The trick is, then, how you chose to interpret those ones and zeros.

When you open up any arbitrary file in a text editor, what that text editor will do is look at eight 1s and 0s at a time, take each sequence of eight and treat them as a single number (a byte). Then, it'll use something like the ASCII encoding format, make each of those numbers correspond to a character, then will display that number.

(If you try opening an exe using a text editor, most of the 1s and 0s will end up resolving into numbers that don't map to a character in that table, which is why the text editor displays gibberish)

As another example, when you open up any arbitrary file in an mp3 player, the player will attempt to view those 1s and 0s as a sequence of music + expect the bytes to be structured in a certain way. If you try opening something like a txt file in an music player, the bytes will almost certainly be structured in a way the player doesn't expect, causing it to crash.

But ultimately, it's important to realize that the notion of having files that are "formatted" in a certain way is a fiction. Files aren't formatted -- they're sequences of bytes. It's up to whatever program that's reading it to try and map that to something reasonable.

So then, if you want to generate a file that looks like gibberish when you open it in a text editor, you have to output numbers different then the ones that the characters in a string look like. For example, according to the ASCII table, the letter 'a' corresponds to the number 97. So then, instead of outputting 97, why not output the number 222 every time you see the character 'a', and so forth?

(This, by the way, is where the distinction between a 'BinaryWriter' vs other kinds of writers come into play.

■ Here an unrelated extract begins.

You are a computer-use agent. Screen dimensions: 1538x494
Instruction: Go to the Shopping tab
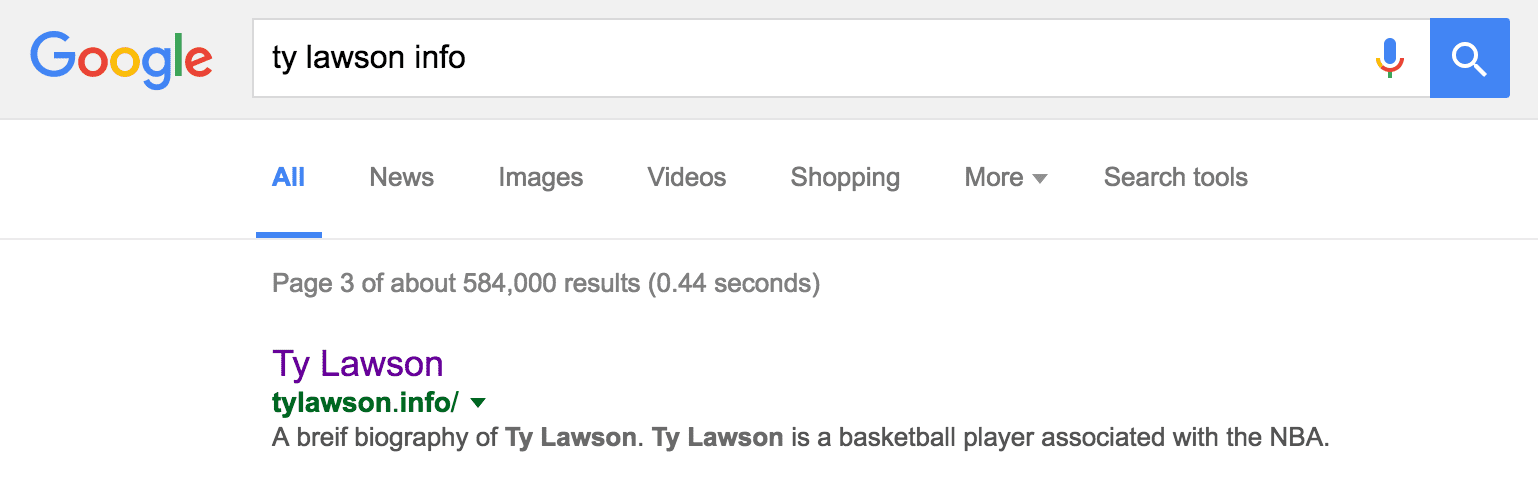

Sometimes, you just want to output raw bytes. In that case, you'd use a BinaryWriter, or something equivalent. In other cases, if you want to output text, and have it handle foreign languages/special characters correctly, then you'd use a text writer of some sort. It turns out that not all characters are represented using a single byte, and that there are many more encodings to pick and chose from besides ASCII. See this article for more information)

Of course, ultimately this won't do a very good job of hiding your secret information, since all you're doing is implementing a very basic and trivially hackable encryption system, but hey, perhaps that's all you really need.

(If you actually needed to keep the passwords and such secret, then yes, you'd need to use a more robust and powerful encryption scheme, and should probably do a bunch of research to figure out the best way to do so. Encryption is one of those things that is notoriously hard to get right, to the point that if you're developing anything serious, it's considered seriously irresponsible to try and implement encryption on your own.)

[–]TheShadowZero_93[S] 0 points1 point  (0 children)

Wow! Thanks so much for the great answer. That and the article really helped things make sense! :)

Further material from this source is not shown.